Improved survival outcomes with anakinra over etoposide-based therapies for the management of adults with hemophagocytic lymphohistiocytosis: a retrospective multicenter research network study.

Abstract

Hemophagocytic lymphohistiocytosis (HLH) is a rare life-threatening, hyperinflammatory syndrome for which etoposide-based regimens have historically been the standard of care. Recent reports have described positive outcomes with the utilization of ruxolitinib or anakinra although these studies are often limited to small samples. We aimed to compare the efficacy of ruxolitinib, anakinra, and etoposide-based therapies for the management of HLH in adult patients. We performed a population-based, multicenter, retrospective cohort study utilizing the TriNetX Networks database.
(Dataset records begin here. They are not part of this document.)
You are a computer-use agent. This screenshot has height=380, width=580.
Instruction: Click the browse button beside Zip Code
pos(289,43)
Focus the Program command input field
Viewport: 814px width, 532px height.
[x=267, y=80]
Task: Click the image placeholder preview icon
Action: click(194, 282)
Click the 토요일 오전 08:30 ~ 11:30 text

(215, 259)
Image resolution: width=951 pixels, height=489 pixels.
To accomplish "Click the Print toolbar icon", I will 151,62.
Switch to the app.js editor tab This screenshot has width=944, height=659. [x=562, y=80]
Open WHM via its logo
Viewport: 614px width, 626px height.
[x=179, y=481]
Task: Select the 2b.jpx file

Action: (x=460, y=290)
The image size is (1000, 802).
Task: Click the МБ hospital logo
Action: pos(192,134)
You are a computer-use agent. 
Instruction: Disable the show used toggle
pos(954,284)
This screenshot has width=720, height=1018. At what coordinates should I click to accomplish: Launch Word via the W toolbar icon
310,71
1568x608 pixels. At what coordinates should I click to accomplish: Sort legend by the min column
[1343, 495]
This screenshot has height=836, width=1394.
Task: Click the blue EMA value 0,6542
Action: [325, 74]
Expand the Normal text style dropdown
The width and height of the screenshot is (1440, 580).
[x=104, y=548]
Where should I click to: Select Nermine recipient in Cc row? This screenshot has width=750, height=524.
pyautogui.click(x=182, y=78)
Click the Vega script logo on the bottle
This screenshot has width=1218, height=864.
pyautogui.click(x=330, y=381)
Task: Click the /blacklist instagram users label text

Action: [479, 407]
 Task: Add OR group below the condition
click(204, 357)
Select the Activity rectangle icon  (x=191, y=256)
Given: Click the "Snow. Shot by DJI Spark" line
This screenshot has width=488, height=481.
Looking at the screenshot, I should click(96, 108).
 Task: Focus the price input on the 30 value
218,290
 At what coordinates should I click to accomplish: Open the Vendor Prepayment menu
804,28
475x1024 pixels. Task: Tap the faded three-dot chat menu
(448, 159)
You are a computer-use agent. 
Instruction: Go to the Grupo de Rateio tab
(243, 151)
Adult patients (⩾18 years) diagnosed with HLH who received first-line treatment with ruxolitinib, anakinra, or etoposide between 2008 and 2023 were analyzed. The primary endpoint was overall survival (OS) at 1 year. A 1:1 propensity-score matching analysis was utilized. Anakinra (p = 0.020) but not ruxolitinib (p = 0.19) resulted in a significantly higher 1-year OS when compared with etoposide-based therapies. Anakinra is effective for the management of adult patients with HLH.